Chapter Preview. In the actuarial context, fat-tailed phenomena are often observed where the probability of extreme events is higher than that implied by the normal distribution. The traditional regression, emphasizing the center of the distribution, might not be appropriate when dealing with data with fat-tailed properties. Overlooking the extreme values in the tail could lead to biased inference for rate-making and valuation.
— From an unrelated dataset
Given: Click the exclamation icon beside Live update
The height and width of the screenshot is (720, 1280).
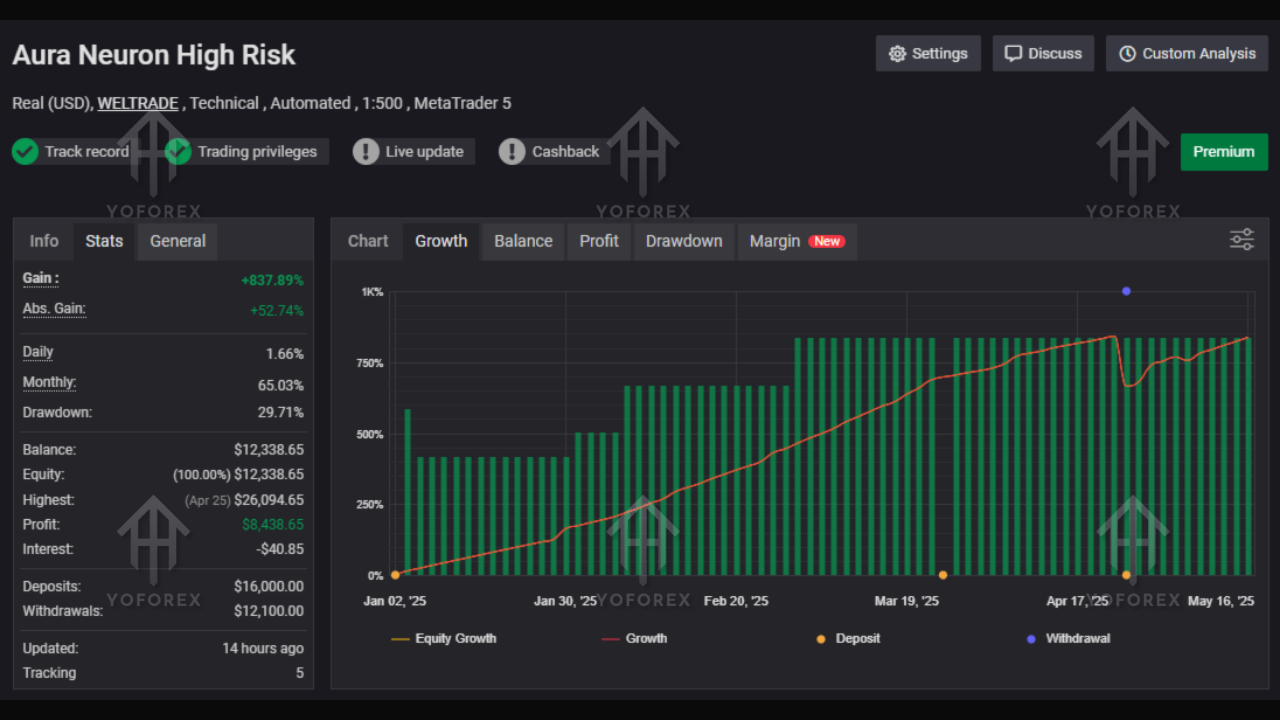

In response, this chapter discusses four fat-tailed regression techniques that fully use the information from the entire distribution: transformation, models based on the exponential family, models based on generalized distributions, and median regression.

Introduction

Insurance ratemaking is a classic actuarial problem in property-casualty insurance where actuaries determine the rates or premiums for insurance products. The primary goal in the ratemaking process is to precisely predict the expected claims cost which serves as the basis for pure premiums calculation. Regression techniques are useful in this process because future events are usually forecasted from past occurrence based on the statistical relationships between outcomes and explanatory variables. This is particularly true for personal lines of business where insurers usually possess large amount of information on policyholders that could be valuable predictors in the determination of mean cost.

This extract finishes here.